OBJECTIVE = Copy out all of the data below line for line, without changing a single character.

SOURCE DATA =
--- Begin ---
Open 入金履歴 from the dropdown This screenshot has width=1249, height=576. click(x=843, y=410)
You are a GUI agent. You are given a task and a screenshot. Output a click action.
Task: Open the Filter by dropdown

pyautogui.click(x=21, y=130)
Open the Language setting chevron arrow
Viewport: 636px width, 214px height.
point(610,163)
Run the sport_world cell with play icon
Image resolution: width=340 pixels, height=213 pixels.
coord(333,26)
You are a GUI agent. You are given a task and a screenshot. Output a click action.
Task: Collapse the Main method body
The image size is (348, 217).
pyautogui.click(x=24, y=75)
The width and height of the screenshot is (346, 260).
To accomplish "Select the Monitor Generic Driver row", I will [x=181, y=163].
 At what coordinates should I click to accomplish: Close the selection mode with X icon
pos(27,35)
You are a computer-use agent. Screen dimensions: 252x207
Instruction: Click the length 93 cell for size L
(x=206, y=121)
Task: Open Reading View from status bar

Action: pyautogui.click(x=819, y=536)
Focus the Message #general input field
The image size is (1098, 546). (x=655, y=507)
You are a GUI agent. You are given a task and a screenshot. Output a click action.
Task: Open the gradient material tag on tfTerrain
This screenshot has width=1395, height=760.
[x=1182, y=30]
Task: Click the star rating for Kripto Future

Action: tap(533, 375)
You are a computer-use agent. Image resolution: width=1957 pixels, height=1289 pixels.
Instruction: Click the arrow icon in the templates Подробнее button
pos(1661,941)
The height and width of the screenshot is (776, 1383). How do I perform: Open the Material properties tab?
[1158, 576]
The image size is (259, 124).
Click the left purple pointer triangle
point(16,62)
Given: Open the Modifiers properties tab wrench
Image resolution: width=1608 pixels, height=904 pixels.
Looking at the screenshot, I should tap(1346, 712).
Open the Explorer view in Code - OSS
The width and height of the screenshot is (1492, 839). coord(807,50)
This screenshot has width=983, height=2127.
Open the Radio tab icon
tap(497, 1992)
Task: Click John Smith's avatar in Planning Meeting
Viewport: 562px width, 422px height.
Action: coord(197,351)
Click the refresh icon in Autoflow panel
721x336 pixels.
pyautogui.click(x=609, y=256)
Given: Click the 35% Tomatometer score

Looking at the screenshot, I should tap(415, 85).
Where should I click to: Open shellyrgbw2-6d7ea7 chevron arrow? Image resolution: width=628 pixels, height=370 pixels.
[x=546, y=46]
--- End ---
ANSWER TO THIS PROBLEM =
Open 入金履歴 from the dropdown This screenshot has width=1249, height=576. click(x=843, y=410)
You are a GUI agent. You are given a task and a screenshot. Output a click action.
Task: Open the Filter by dropdown

pyautogui.click(x=21, y=130)
Open the Language setting chevron arrow
Viewport: 636px width, 214px height.
point(610,163)
Run the sport_world cell with play icon
Image resolution: width=340 pixels, height=213 pixels.
coord(333,26)
You are a GUI agent. You are given a task and a screenshot. Output a click action.
Task: Collapse the Main method body
The image size is (348, 217).
pyautogui.click(x=24, y=75)
The width and height of the screenshot is (346, 260).
To accomplish "Select the Monitor Generic Driver row", I will [x=181, y=163].
 At what coordinates should I click to accomplish: Close the selection mode with X icon
pos(27,35)
You are a computer-use agent. Screen dimensions: 252x207
Instruction: Click the length 93 cell for size L
(x=206, y=121)
Task: Open Reading View from status bar

Action: pyautogui.click(x=819, y=536)
Focus the Message #general input field
The image size is (1098, 546). (x=655, y=507)
You are a GUI agent. You are given a task and a screenshot. Output a click action.
Task: Open the gradient material tag on tfTerrain
This screenshot has width=1395, height=760.
[x=1182, y=30]
Task: Click the star rating for Kripto Future

Action: tap(533, 375)
You are a computer-use agent. Image resolution: width=1957 pixels, height=1289 pixels.
Instruction: Click the arrow icon in the templates Подробнее button
pos(1661,941)
The height and width of the screenshot is (776, 1383). How do I perform: Open the Material properties tab?
[1158, 576]
The image size is (259, 124).
Click the left purple pointer triangle
point(16,62)
Given: Open the Modifiers properties tab wrench
Image resolution: width=1608 pixels, height=904 pixels.
Looking at the screenshot, I should tap(1346, 712).
Open the Explorer view in Code - OSS
The width and height of the screenshot is (1492, 839). coord(807,50)
This screenshot has width=983, height=2127.
Open the Radio tab icon
tap(497, 1992)
Task: Click John Smith's avatar in Planning Meeting
Viewport: 562px width, 422px height.
Action: coord(197,351)
Click the refresh icon in Autoflow panel
721x336 pixels.
pyautogui.click(x=609, y=256)
Given: Click the 35% Tomatometer score

Looking at the screenshot, I should tap(415, 85).
Where should I click to: Open shellyrgbw2-6d7ea7 chevron arrow? Image resolution: width=628 pixels, height=370 pixels.
[x=546, y=46]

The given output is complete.